*Aim of the task:*
Could you repeat the records below exactly as written?
<<<<
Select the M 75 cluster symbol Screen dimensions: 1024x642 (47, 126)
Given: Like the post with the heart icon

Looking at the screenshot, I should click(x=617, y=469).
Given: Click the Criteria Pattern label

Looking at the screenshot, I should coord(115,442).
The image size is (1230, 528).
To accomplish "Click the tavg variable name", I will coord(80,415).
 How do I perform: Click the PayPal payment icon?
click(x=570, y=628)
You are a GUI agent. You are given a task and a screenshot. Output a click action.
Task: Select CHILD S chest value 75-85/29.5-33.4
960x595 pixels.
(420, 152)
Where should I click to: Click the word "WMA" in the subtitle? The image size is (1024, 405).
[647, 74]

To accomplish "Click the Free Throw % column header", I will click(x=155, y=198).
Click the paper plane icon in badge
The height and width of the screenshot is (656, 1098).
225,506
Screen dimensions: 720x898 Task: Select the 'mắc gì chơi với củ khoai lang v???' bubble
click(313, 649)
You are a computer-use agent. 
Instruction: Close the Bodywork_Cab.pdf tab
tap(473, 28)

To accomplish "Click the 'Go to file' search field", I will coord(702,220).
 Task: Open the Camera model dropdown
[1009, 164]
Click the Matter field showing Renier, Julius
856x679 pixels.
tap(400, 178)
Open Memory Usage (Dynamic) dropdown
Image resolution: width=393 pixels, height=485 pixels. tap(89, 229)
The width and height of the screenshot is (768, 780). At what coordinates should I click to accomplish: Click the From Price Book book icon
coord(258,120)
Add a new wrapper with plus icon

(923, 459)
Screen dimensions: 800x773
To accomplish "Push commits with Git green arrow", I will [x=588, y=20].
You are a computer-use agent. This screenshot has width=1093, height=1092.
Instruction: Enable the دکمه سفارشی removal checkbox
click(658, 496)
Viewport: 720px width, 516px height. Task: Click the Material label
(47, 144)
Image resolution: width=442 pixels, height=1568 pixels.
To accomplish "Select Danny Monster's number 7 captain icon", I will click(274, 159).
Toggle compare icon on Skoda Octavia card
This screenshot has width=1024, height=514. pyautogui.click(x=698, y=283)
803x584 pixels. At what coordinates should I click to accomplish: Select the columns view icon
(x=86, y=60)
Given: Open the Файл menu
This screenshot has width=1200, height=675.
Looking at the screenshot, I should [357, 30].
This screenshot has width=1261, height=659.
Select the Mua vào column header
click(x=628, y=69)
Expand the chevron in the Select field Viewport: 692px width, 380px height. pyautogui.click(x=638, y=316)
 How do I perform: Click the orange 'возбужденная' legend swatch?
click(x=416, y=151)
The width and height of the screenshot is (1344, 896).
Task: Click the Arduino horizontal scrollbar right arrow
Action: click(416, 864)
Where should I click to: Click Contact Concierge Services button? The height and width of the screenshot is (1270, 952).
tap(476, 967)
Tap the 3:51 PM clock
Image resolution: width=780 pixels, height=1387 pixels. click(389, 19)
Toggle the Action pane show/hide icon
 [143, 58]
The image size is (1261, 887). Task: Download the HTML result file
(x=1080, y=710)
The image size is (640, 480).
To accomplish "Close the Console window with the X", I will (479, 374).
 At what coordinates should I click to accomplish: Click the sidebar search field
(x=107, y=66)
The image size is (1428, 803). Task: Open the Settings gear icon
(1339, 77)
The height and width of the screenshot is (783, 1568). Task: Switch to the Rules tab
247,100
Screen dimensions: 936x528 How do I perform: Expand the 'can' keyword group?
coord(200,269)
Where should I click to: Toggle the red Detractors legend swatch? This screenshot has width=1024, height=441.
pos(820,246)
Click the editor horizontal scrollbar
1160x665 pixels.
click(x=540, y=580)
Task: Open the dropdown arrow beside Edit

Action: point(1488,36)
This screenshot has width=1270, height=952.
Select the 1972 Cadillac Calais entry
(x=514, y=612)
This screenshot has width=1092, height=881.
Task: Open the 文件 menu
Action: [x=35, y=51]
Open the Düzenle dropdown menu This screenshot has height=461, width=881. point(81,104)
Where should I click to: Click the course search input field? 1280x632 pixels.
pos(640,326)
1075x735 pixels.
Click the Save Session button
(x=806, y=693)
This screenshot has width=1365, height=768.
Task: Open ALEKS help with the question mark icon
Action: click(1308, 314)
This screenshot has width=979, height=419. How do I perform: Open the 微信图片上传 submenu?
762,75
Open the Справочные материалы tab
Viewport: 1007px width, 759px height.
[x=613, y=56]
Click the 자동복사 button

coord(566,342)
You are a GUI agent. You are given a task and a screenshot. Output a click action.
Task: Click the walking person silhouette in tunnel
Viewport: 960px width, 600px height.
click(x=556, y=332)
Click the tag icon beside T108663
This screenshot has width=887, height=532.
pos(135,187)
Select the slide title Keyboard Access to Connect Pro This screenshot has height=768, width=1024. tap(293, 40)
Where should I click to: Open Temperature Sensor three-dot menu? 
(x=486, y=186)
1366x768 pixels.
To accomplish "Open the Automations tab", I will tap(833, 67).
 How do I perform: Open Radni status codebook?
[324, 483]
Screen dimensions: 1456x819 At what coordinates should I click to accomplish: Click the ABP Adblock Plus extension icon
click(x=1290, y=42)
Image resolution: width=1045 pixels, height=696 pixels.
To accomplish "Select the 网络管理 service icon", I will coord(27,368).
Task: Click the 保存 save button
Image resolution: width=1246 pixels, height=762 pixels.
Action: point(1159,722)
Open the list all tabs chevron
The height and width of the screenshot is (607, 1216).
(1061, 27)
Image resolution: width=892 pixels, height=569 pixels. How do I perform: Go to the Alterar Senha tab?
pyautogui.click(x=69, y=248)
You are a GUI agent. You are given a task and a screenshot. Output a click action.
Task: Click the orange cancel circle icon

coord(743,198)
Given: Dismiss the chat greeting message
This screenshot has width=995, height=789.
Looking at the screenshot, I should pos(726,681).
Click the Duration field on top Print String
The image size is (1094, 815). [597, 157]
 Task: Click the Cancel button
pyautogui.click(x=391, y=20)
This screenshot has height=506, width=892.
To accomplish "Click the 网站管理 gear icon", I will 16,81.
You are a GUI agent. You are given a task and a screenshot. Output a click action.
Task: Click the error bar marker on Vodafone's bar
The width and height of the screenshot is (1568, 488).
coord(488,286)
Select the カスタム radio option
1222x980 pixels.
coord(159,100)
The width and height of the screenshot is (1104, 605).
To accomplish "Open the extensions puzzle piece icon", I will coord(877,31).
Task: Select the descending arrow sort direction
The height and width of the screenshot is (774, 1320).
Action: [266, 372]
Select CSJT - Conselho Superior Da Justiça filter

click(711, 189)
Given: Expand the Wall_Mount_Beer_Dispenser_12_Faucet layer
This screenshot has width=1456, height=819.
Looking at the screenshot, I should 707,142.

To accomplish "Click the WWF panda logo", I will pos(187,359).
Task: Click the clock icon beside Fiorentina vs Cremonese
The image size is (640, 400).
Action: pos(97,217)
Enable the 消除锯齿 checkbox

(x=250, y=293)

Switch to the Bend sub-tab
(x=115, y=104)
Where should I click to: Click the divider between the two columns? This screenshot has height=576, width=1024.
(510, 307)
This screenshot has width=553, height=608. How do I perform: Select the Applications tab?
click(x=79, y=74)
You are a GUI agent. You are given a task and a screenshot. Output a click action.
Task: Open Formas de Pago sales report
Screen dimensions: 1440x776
>>>>
*Task solution:*
Select the M 75 cluster symbol Screen dimensions: 1024x642 (47, 126)
Given: Like the post with the heart icon

Looking at the screenshot, I should click(x=617, y=469).
Given: Click the Criteria Pattern label

Looking at the screenshot, I should coord(115,442).
The image size is (1230, 528).
To accomplish "Click the tavg variable name", I will coord(80,415).
 How do I perform: Click the PayPal payment icon?
click(x=570, y=628)
You are a GUI agent. You are given a task and a screenshot. Output a click action.
Task: Select CHILD S chest value 75-85/29.5-33.4
960x595 pixels.
(420, 152)
Where should I click to: Click the word "WMA" in the subtitle? The image size is (1024, 405).
[647, 74]

To accomplish "Click the Free Throw % column header", I will click(x=155, y=198).
Click the paper plane icon in badge
The height and width of the screenshot is (656, 1098).
225,506
Screen dimensions: 720x898 Task: Select the 'mắc gì chơi với củ khoai lang v???' bubble
click(313, 649)
You are a computer-use agent. 
Instruction: Close the Bodywork_Cab.pdf tab
tap(473, 28)

To accomplish "Click the 'Go to file' search field", I will coord(702,220).
 Task: Open the Camera model dropdown
[1009, 164]
Click the Matter field showing Renier, Julius
856x679 pixels.
tap(400, 178)
Open Memory Usage (Dynamic) dropdown
Image resolution: width=393 pixels, height=485 pixels. tap(89, 229)
The width and height of the screenshot is (768, 780). At what coordinates should I click to accomplish: Click the From Price Book book icon
coord(258,120)
Add a new wrapper with plus icon

(923, 459)
Screen dimensions: 800x773
To accomplish "Push commits with Git green arrow", I will [x=588, y=20].
You are a computer-use agent. This screenshot has width=1093, height=1092.
Instruction: Enable the دکمه سفارشی removal checkbox
click(658, 496)
Viewport: 720px width, 516px height. Task: Click the Material label
(47, 144)
Image resolution: width=442 pixels, height=1568 pixels.
To accomplish "Select Danny Monster's number 7 captain icon", I will click(274, 159).
Toggle compare icon on Skoda Octavia card
This screenshot has width=1024, height=514. pyautogui.click(x=698, y=283)
803x584 pixels. At what coordinates should I click to accomplish: Select the columns view icon
(x=86, y=60)
Given: Open the Файл menu
This screenshot has width=1200, height=675.
Looking at the screenshot, I should [357, 30].
This screenshot has width=1261, height=659.
Select the Mua vào column header
click(x=628, y=69)
Expand the chevron in the Select field Viewport: 692px width, 380px height. pyautogui.click(x=638, y=316)
 How do I perform: Click the orange 'возбужденная' legend swatch?
click(x=416, y=151)
The width and height of the screenshot is (1344, 896).
Task: Click the Arduino horizontal scrollbar right arrow
Action: click(416, 864)
Where should I click to: Click Contact Concierge Services button? The height and width of the screenshot is (1270, 952).
tap(476, 967)
Tap the 3:51 PM clock
Image resolution: width=780 pixels, height=1387 pixels. click(389, 19)
Toggle the Action pane show/hide icon
 [143, 58]
The image size is (1261, 887). Task: Download the HTML result file
(x=1080, y=710)
The image size is (640, 480).
To accomplish "Close the Console window with the X", I will (479, 374).
 At what coordinates should I click to accomplish: Click the sidebar search field
(x=107, y=66)
The image size is (1428, 803). Task: Open the Settings gear icon
(1339, 77)
The height and width of the screenshot is (783, 1568). Task: Switch to the Rules tab
247,100
Screen dimensions: 936x528 How do I perform: Expand the 'can' keyword group?
coord(200,269)
Where should I click to: Toggle the red Detractors legend swatch? This screenshot has width=1024, height=441.
pos(820,246)
Click the editor horizontal scrollbar
1160x665 pixels.
click(x=540, y=580)
Task: Open the dropdown arrow beside Edit

Action: point(1488,36)
This screenshot has width=1270, height=952.
Select the 1972 Cadillac Calais entry
(x=514, y=612)
This screenshot has width=1092, height=881.
Task: Open the 文件 menu
Action: [x=35, y=51]
Open the Düzenle dropdown menu This screenshot has height=461, width=881. point(81,104)
Where should I click to: Click the course search input field? 1280x632 pixels.
pos(640,326)
1075x735 pixels.
Click the Save Session button
(x=806, y=693)
This screenshot has width=1365, height=768.
Task: Open ALEKS help with the question mark icon
Action: click(1308, 314)
This screenshot has width=979, height=419. How do I perform: Open the 微信图片上传 submenu?
762,75
Open the Справочные материалы tab
Viewport: 1007px width, 759px height.
[x=613, y=56]
Click the 자동복사 button

coord(566,342)
You are a GUI agent. You are given a task and a screenshot. Output a click action.
Task: Click the walking person silhouette in tunnel
Viewport: 960px width, 600px height.
click(x=556, y=332)
Click the tag icon beside T108663
This screenshot has width=887, height=532.
pos(135,187)
Select the slide title Keyboard Access to Connect Pro This screenshot has height=768, width=1024. tap(293, 40)
Where should I click to: Open Temperature Sensor three-dot menu? 
(x=486, y=186)
1366x768 pixels.
To accomplish "Open the Automations tab", I will tap(833, 67).
 How do I perform: Open Radni status codebook?
[324, 483]
Screen dimensions: 1456x819 At what coordinates should I click to accomplish: Click the ABP Adblock Plus extension icon
click(x=1290, y=42)
Image resolution: width=1045 pixels, height=696 pixels.
To accomplish "Select the 网络管理 service icon", I will coord(27,368).
Task: Click the 保存 save button
Image resolution: width=1246 pixels, height=762 pixels.
Action: point(1159,722)
Open the list all tabs chevron
The height and width of the screenshot is (607, 1216).
(1061, 27)
Image resolution: width=892 pixels, height=569 pixels. How do I perform: Go to the Alterar Senha tab?
pyautogui.click(x=69, y=248)
You are a GUI agent. You are given a task and a screenshot. Output a click action.
Task: Click the orange cancel circle icon

coord(743,198)
Given: Dismiss the chat greeting message
This screenshot has width=995, height=789.
Looking at the screenshot, I should pos(726,681).
Click the Duration field on top Print String
The image size is (1094, 815). [597, 157]
 Task: Click the Cancel button
pyautogui.click(x=391, y=20)
This screenshot has height=506, width=892.
To accomplish "Click the 网站管理 gear icon", I will 16,81.
You are a GUI agent. You are given a task and a screenshot. Output a click action.
Task: Click the error bar marker on Vodafone's bar
The width and height of the screenshot is (1568, 488).
coord(488,286)
Select the カスタム radio option
1222x980 pixels.
coord(159,100)
The width and height of the screenshot is (1104, 605).
To accomplish "Open the extensions puzzle piece icon", I will coord(877,31).
Task: Select the descending arrow sort direction
The height and width of the screenshot is (774, 1320).
Action: [266, 372]
Select CSJT - Conselho Superior Da Justiça filter

click(711, 189)
Given: Expand the Wall_Mount_Beer_Dispenser_12_Faucet layer
This screenshot has width=1456, height=819.
Looking at the screenshot, I should 707,142.

To accomplish "Click the WWF panda logo", I will pos(187,359).
Task: Click the clock icon beside Fiorentina vs Cremonese
The image size is (640, 400).
Action: pos(97,217)
Enable the 消除锯齿 checkbox

(x=250, y=293)

Switch to the Bend sub-tab
(x=115, y=104)
Where should I click to: Click the divider between the two columns? This screenshot has height=576, width=1024.
(510, 307)
This screenshot has width=553, height=608. How do I perform: Select the Applications tab?
click(x=79, y=74)
You are a GUI agent. You are given a task and a screenshot. Output a click action.
Task: Open Formas de Pago sales report
Screen dimensions: 1440x776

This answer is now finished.